Now for the last— the Shakta tradition. Here Durga is worshipped as Shakti, the Divine Energy, the multifaceted woman with ten arms, the eternal mother (Jagadhatri), the creator (Annapurna, the goddess of fertility), the daughter (Uma or Gauri), wife (Sati or Parvati) and so on – a composite picture of Stree Shakti (woman power). Like Durga’s ten arms, the cuisine too is at its varied best here, a thanksgiving for being blessed by nature’s bounty. Durga Puja then is as much a celebration of the spirit, of good over evil, as it is about gastronomy and I have discovered traditions, rituals and menus that are a revelation.
A few years ago, I walked into a family puja dating back 490 years. Here the tradition is the Matsya Bhog, or the use of fish in every dish that is cooked for the Goddess. Through the four days, different dals – with Kalai (urad) dal holding a very special place – are cooked with fish head and bones. An interesting dish is the Jholer Byannon, an unusual combination of pumpkin, banana stem, ash gourd, unripe bananas and unripe papaya, cooked with fish head and every other part of the fish that does not go into a curry, along with shrimps. Two or three kinds of fish are usually cooked as main courses.

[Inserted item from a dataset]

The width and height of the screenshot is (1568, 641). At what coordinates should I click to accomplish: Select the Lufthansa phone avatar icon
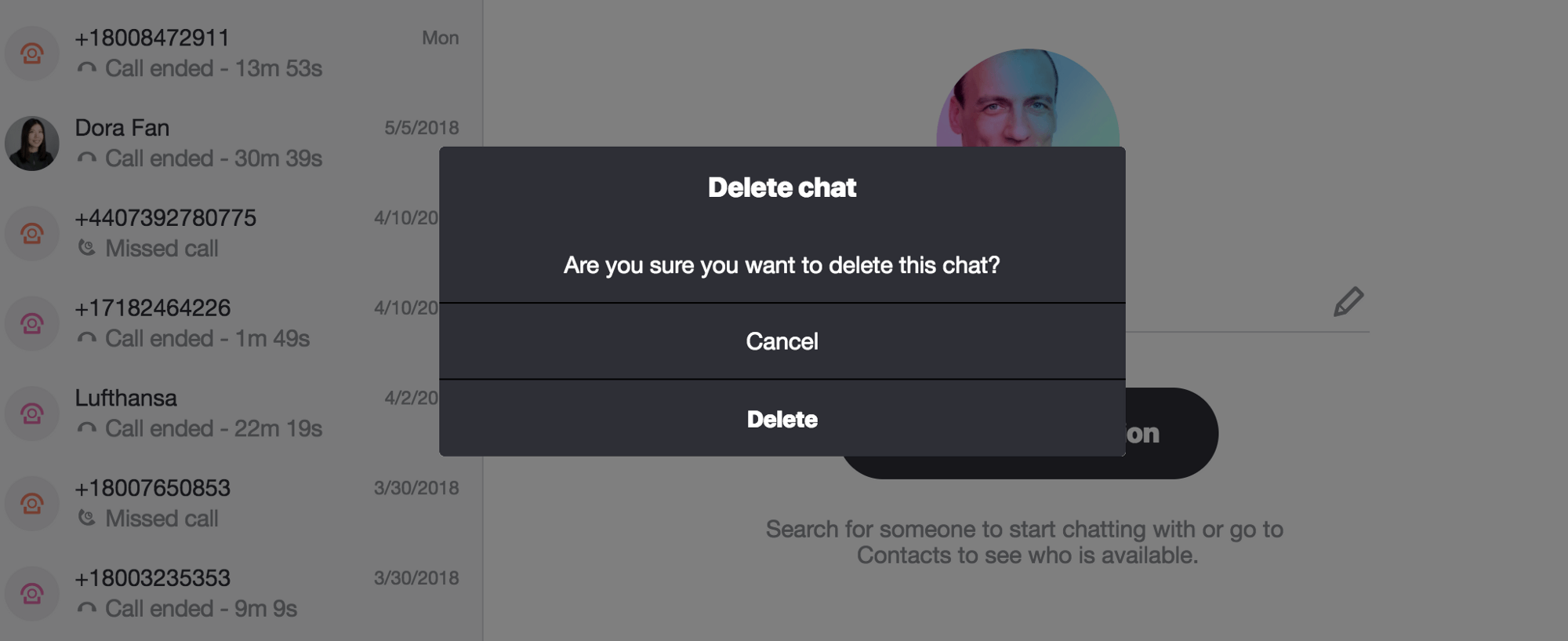[32, 413]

On Navami, the ninth day of Durga Puja, an assorted fish platter comprising of fried hilsa, fried Koi (climbing perch) and fried prawns is offered to the Goddess, to be had with Pantaa Bhaat or fermented rice gruel. The final delight comes in the form of a rather unique chutney, made with colocasia stem paste, jaggery, tamarind and Paanch Phoron (the staple Bengali five spice) and had with an equally unusual Pantaa Bhaat. Kochu Saag or colocasia greens are important because it represents the Goddess Kalika, one of the Goddesses who form the Nava Patrika or the nine Goddesses who are worshipped during Navaratri.
The Goddess is offered a wide variety of vegetarian and non-vegetarian dishes, fruits and sweets for lunch and dinner on every day of the festival
At another traditional family puja, I find, apart from the usual fish curries and chutney made from the season’s first gourds and colocasia greens, a signature dish called Shol Maachh Pora. Shol or the snakehead murrel is marinated in fresh mustard oil and roasted on coal and wood fires. At yet another I taste a fascinating sherbet called Shitol Panta. Made on Dashami day after the idol has been immersed and no fires are lit in mourning, it is prepared with uncooked ingredients like unboiled fresh milk, grated coconut, sugar, colocasia stem paste, waterlily (Shapla) stem paste, fine rice flour, all mixed together and flavoured with a few drops of Gondhoraaj lime juice and lime leaves.
This was like finding the key to a whole treasure trove of so far unknown ritualistic cuisine. All it means finally is that the food we consume is who we are. And the festival feasts gloriously celebrate the fact that even ritual food can have a vast gourmet repertoire, crafted and rooted in the local and the seasonal.